-- Supplied data --

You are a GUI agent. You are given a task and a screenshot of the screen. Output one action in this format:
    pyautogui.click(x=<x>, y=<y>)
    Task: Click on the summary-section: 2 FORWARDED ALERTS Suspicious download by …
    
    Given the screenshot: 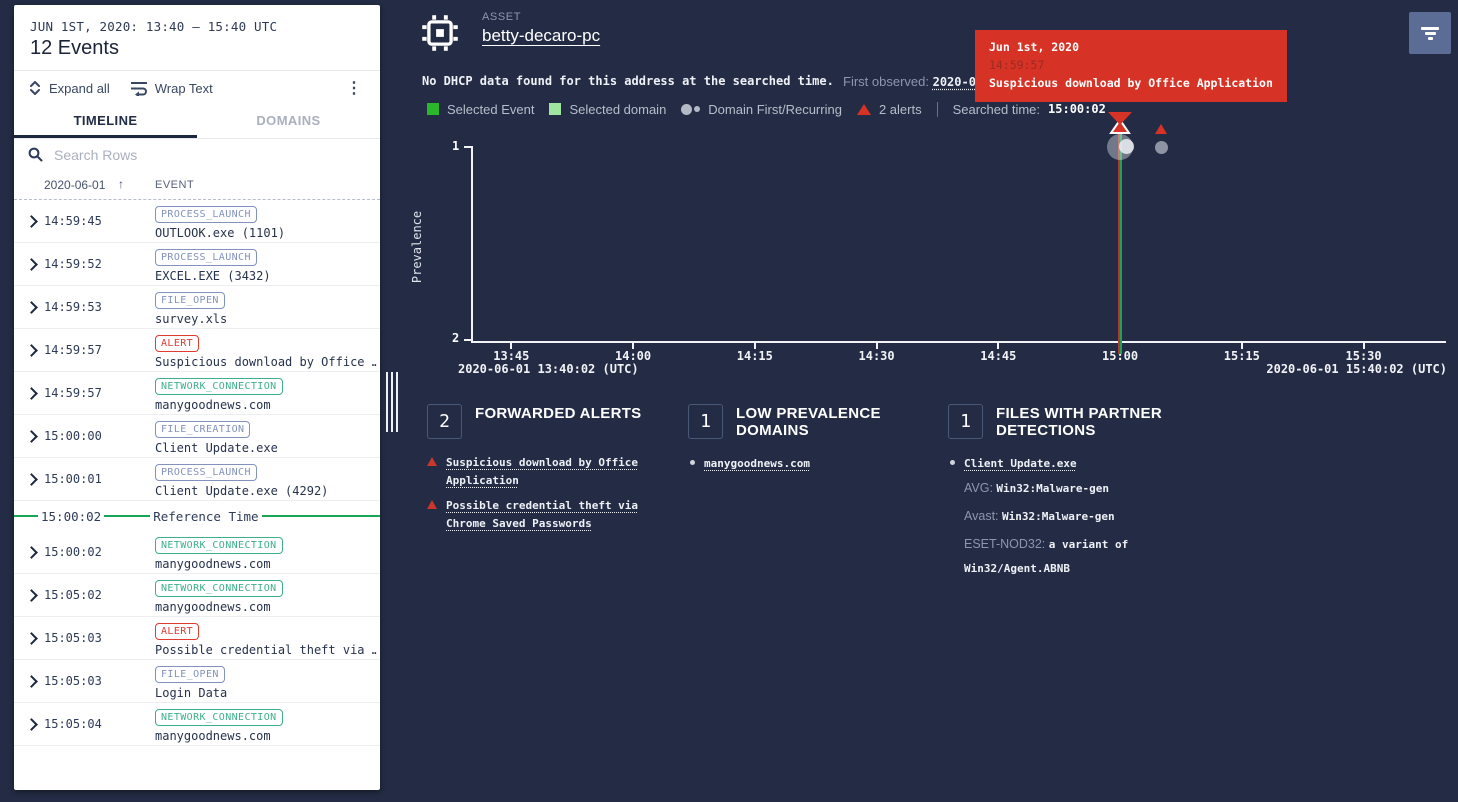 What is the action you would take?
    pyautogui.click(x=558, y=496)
* * *
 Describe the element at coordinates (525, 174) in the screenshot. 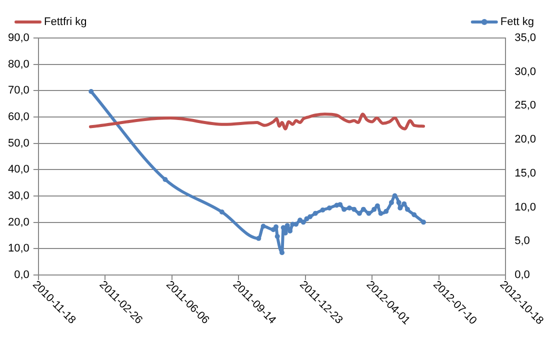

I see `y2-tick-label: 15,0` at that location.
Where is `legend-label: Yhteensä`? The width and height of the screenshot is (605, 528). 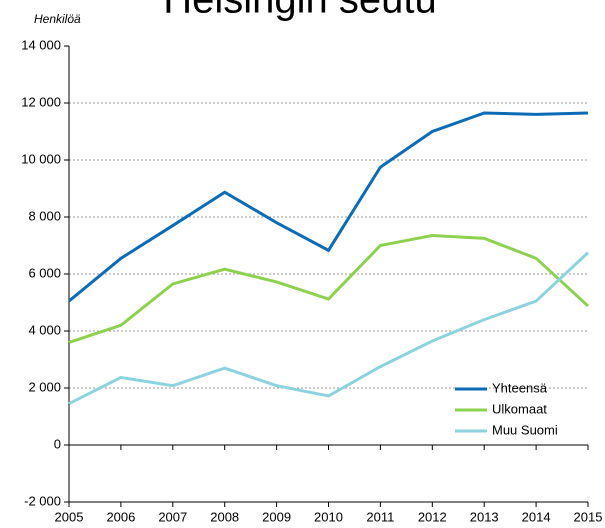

-- Activity --
Return the records unchanged, starting at the line that contains "Describe the element" and ending after the line that contains "is (605, 528).", with the pictures left out.

-- Reply to the task --
 Describe the element at coordinates (525, 174) in the screenshot. 

I see `y2-tick-label: 15,0` at that location.
Where is `legend-label: Yhteensä`? The width and height of the screenshot is (605, 528). 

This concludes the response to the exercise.